**PROBLEM STATEMENT**
Starting at the line that contains "You are a computer-use agent. Image", transcribe every remaining line of the entries exactly, including the last one.

================

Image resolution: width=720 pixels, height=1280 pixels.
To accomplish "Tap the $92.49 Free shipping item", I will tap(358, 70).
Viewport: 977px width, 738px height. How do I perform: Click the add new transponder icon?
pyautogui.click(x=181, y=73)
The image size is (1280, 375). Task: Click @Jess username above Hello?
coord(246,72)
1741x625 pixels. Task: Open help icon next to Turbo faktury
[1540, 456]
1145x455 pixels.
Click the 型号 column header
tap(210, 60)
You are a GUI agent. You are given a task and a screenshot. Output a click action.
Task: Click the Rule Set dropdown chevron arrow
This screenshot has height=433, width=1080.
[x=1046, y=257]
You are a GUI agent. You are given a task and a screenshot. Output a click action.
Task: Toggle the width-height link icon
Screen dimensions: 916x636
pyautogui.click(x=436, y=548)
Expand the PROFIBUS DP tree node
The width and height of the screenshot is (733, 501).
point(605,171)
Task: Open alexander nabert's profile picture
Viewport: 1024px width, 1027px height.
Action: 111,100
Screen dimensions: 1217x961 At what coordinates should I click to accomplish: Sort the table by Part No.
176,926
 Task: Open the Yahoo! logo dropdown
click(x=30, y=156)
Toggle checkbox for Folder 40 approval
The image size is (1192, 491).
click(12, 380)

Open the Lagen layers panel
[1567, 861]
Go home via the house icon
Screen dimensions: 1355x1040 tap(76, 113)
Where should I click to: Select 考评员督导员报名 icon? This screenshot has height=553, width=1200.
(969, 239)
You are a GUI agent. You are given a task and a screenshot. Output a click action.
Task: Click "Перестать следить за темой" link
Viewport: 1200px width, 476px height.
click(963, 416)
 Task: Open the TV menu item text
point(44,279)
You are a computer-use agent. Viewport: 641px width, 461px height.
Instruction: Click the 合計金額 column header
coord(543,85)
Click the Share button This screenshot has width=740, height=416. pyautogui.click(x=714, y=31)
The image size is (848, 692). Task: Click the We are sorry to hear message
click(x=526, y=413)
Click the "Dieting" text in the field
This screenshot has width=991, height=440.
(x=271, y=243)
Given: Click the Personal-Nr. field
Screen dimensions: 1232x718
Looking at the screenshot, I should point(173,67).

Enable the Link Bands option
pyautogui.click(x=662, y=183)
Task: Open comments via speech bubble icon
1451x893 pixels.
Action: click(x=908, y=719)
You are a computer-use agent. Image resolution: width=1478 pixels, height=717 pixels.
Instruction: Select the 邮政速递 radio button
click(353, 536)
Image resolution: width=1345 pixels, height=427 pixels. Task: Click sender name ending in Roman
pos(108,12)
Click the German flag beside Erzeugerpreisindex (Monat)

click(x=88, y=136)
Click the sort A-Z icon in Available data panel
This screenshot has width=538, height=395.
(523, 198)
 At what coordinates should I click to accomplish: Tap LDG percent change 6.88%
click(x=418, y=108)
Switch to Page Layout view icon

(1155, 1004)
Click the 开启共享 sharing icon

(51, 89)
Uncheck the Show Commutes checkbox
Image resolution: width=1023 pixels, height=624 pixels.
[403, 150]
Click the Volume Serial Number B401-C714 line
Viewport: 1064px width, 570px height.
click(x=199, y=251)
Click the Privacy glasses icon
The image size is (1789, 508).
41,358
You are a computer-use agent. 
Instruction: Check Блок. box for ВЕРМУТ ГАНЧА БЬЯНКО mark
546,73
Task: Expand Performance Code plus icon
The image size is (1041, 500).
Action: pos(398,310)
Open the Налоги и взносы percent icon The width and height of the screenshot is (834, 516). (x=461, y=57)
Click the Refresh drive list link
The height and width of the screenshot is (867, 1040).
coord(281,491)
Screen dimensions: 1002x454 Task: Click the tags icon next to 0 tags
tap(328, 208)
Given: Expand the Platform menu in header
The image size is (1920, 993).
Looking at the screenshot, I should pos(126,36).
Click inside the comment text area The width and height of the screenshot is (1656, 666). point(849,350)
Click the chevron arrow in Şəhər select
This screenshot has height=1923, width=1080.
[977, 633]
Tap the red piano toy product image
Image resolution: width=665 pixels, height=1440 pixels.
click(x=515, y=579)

================

**WRITTEN ANSWER**
You are a computer-use agent. Image resolution: width=1478 pixels, height=717 pixels.
Instruction: Select the 邮政速递 radio button
click(353, 536)
Image resolution: width=1345 pixels, height=427 pixels. Task: Click sender name ending in Roman
pos(108,12)
Click the German flag beside Erzeugerpreisindex (Monat)

click(x=88, y=136)
Click the sort A-Z icon in Available data panel
This screenshot has width=538, height=395.
(523, 198)
 At what coordinates should I click to accomplish: Tap LDG percent change 6.88%
click(x=418, y=108)
Switch to Page Layout view icon

(1155, 1004)
Click the 开启共享 sharing icon

(51, 89)
Uncheck the Show Commutes checkbox
Image resolution: width=1023 pixels, height=624 pixels.
[403, 150]
Click the Volume Serial Number B401-C714 line
Viewport: 1064px width, 570px height.
click(x=199, y=251)
Click the Privacy glasses icon
The image size is (1789, 508).
41,358
You are a computer-use agent. 
Instruction: Check Блок. box for ВЕРМУТ ГАНЧА БЬЯНКО mark
546,73
Task: Expand Performance Code plus icon
The image size is (1041, 500).
Action: pos(398,310)
Open the Налоги и взносы percent icon The width and height of the screenshot is (834, 516). (x=461, y=57)
Click the Refresh drive list link
The height and width of the screenshot is (867, 1040).
coord(281,491)
Screen dimensions: 1002x454 Task: Click the tags icon next to 0 tags
tap(328, 208)
Given: Expand the Platform menu in header
The image size is (1920, 993).
Looking at the screenshot, I should pos(126,36).
Click inside the comment text area The width and height of the screenshot is (1656, 666). point(849,350)
Click the chevron arrow in Şəhər select
This screenshot has height=1923, width=1080.
[977, 633]
Tap the red piano toy product image
Image resolution: width=665 pixels, height=1440 pixels.
click(x=515, y=579)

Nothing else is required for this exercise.